Miss紫陌漪兰

陌上花开,可缓缓归矣。

【此去经年】篇二

之嘎里。

嘎里是条狗。从没想过有那么一天我会把它写进文字里。

打开Lofter看到一条推荐的活动,我家的小伙伴,于是我想写下它。

嘎里被舅舅带回来的时候我在念初一。那年暑假夏正浓。

初见嘎里它还是一个刚出生不久的小不点,我小心翼翼地打开纸箱,它正瞪着一双好奇的大眼睛打量我,打量着这个世界。我欢喜地喂它吃饭对它说话每天抱着它,出去玩也要带上它。 

给它取名的时候姨父要叫它灰灰,我笑姨父灰灰太土了,坚持要叫个洋气的名字,虽然它是条土狗。于是用我初中的脑袋想了好久想出了嘎里这个至今也解释不出意思的名字。我和姨父相争不下各自唤着它,它不说话眉眼弯弯对我们摇着尾巴。

夏天的傍晚有微风拂过,知了在院子外的树叶上荡着秋千,合奏出专属夏天的歌曲。姥姥摇着蒲扇坐在屋檐下望着我们笑。慈祥的皱纹像幅古老的画卷。时光缓慢流淌,简单而快乐。

嘎里误吃耗子药的那个晚上,我们找到它,小小的它正躺在地上痛苦地抽搐。姥爷慌张地叫醒村子里唯一的老医生。老医生并非兽医。老村医背着他的旧药箱匆匆赶来给嘎里注射一管药,留下了听天由命的嘱咐。 第二天姥爷把嘎里放进柴房,我一直蹲在它的身边,看着大人们叹惜放弃的眼神,抚摸着它变僵硬的身体,心里无限的哀伤。苍蝇们已经开始聚过来叮咬。我悄然落泪,偷偷对着上苍无数遍地祈祷让它醒来让它醒来。

直到现在我仍认为,是我用心中的力量将嘎里唤醒。它的苏醒,或者说重生,连老村医都觉得讶异。

痊愈后的嘎里与我比其他人更亲密。它是否是有感应的呢?开学后寄宿生的我每个周五下午才能回家。未进门嘎里便能分辨出我的声音迎上来扑向我,撒欢地围着我跑着跳着,一圈又一圈。周日返校离家嘎里一直跟着我很远很远直到我赶它,它也不肯回去。

年少的感情总是少了许多深刻。
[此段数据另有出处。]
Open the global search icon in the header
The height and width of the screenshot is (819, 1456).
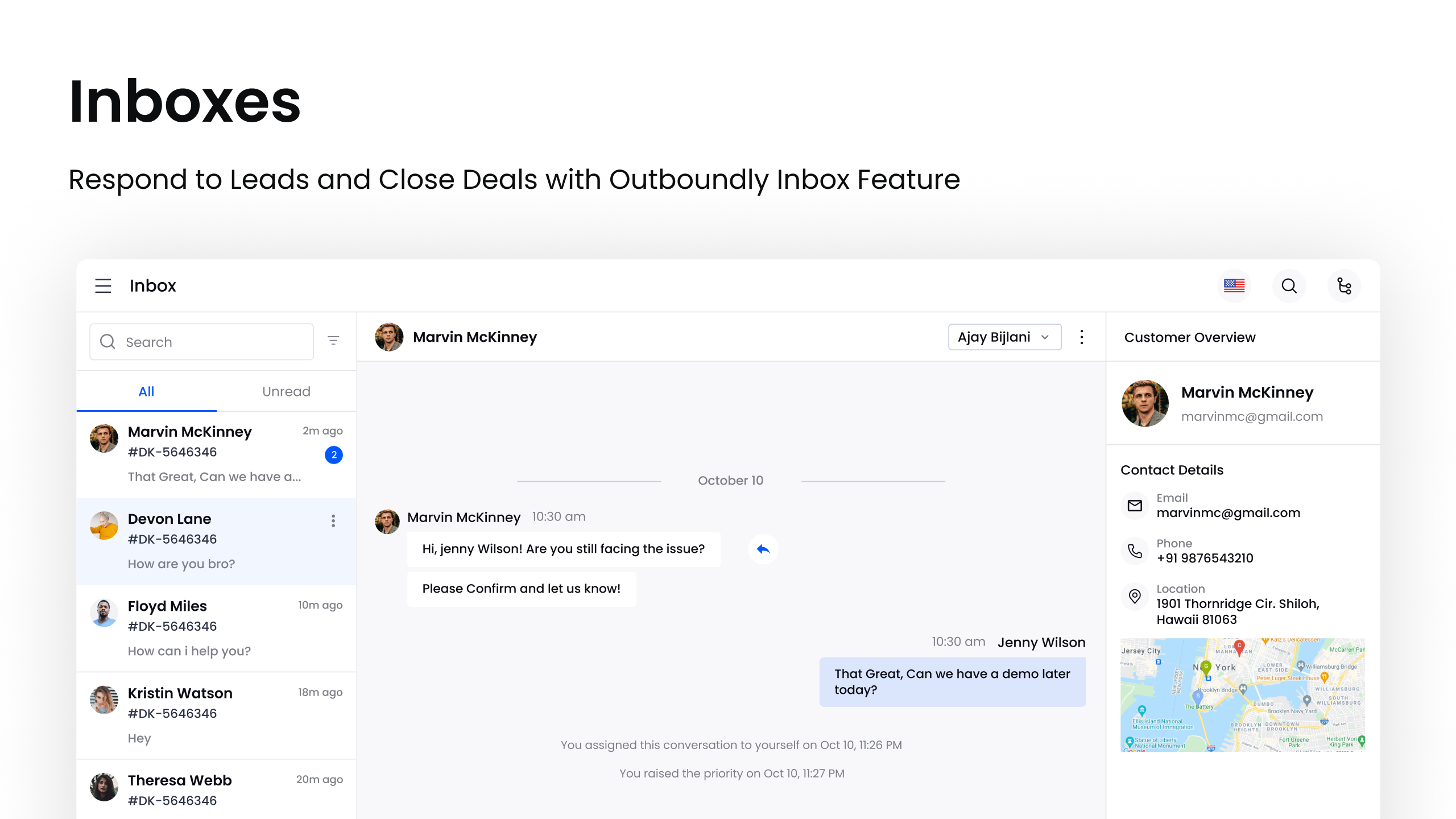[1289, 286]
对嘎里的挂念逐渐被校园里的新朋友取代。几年的初中生涯里我越长越大,高中以后回家的次数少之又少。嘎里也长大了。扑到我身上的前爪可以搭上我的肩,而我开始嫌它弄脏了我干净的衣服。五彩的世界缤纷了我的双眼,迷惑了我的心。我忙着去爱新衣服新零食新同学,我的嘎里,我慢慢忽略了它。
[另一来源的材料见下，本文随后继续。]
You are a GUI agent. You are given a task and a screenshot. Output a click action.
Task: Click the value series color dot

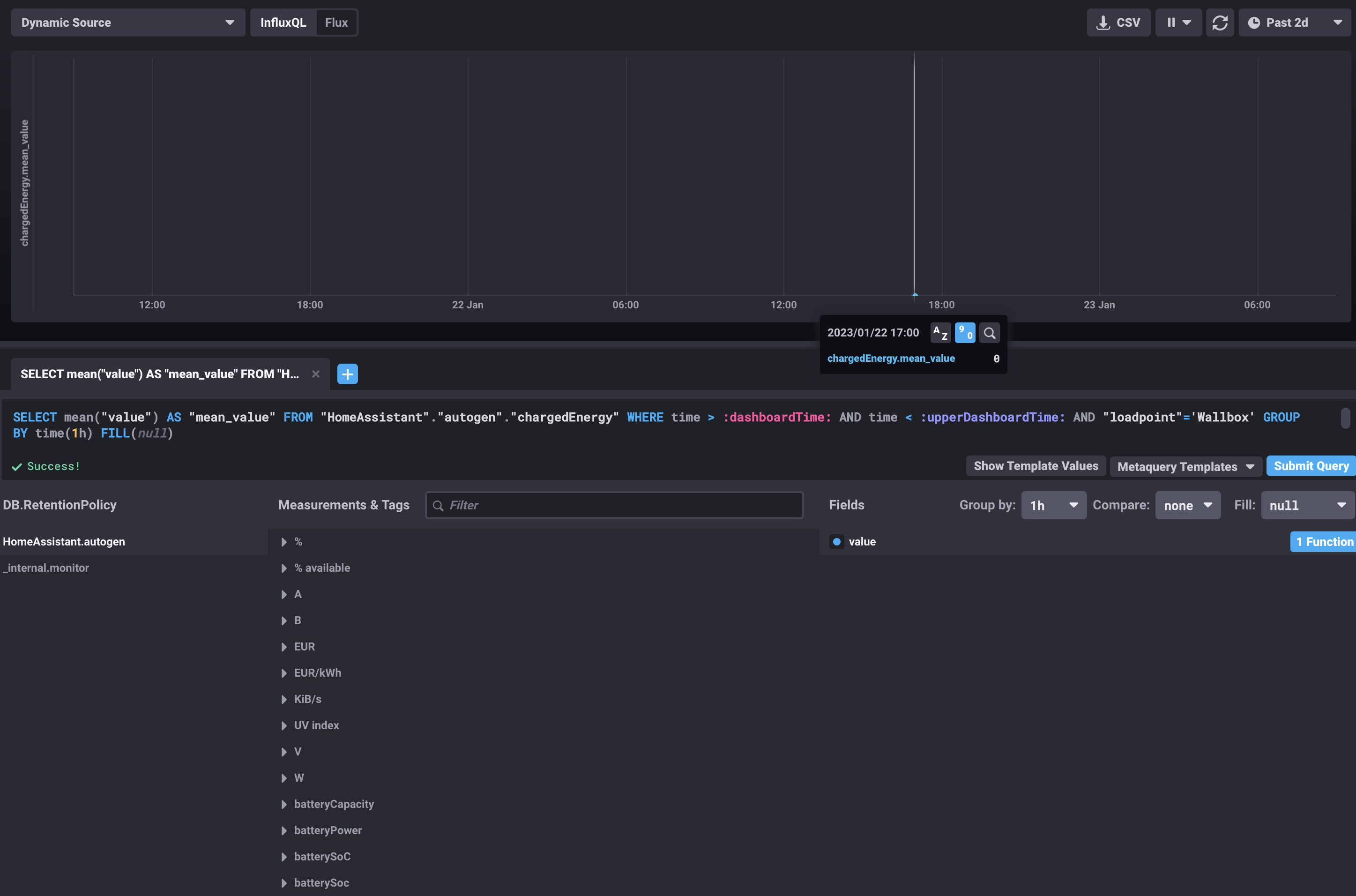[837, 541]
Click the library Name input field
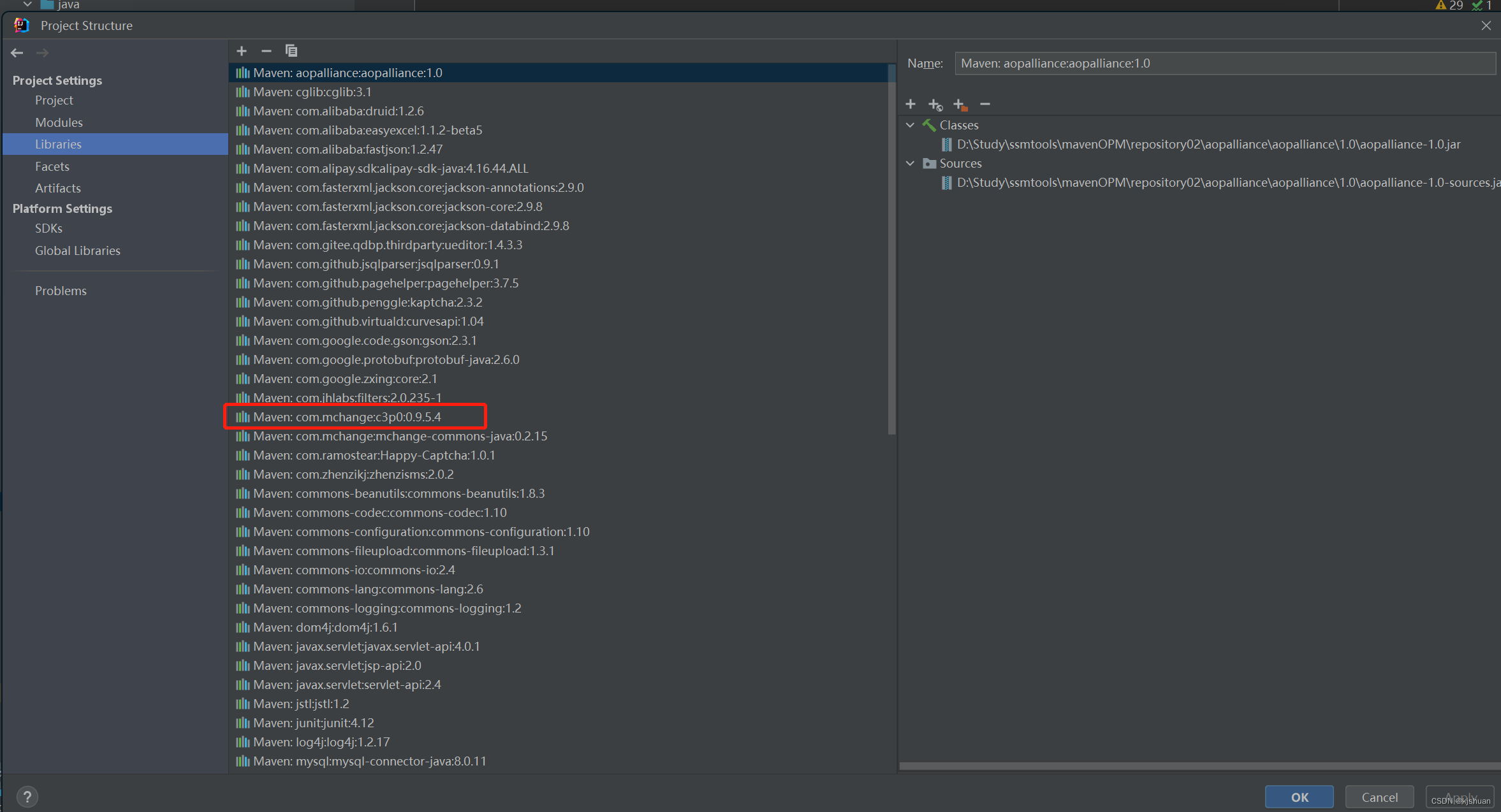Viewport: 1501px width, 812px height. coord(1224,63)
很久以后的一个假期回到家,总觉得家里少了些什么。忽然想起来问姥姥,嘎里呢?姥姥说,有一天出去就丢了没再回来,多半是被偷狗的人偷走了。 

我哑然。并没有撕心裂肺的痛感。只是惋惜。 像缺失了一块搁置已久的回忆。

只是从此再也不养狗。所有动物都不。包括鱼。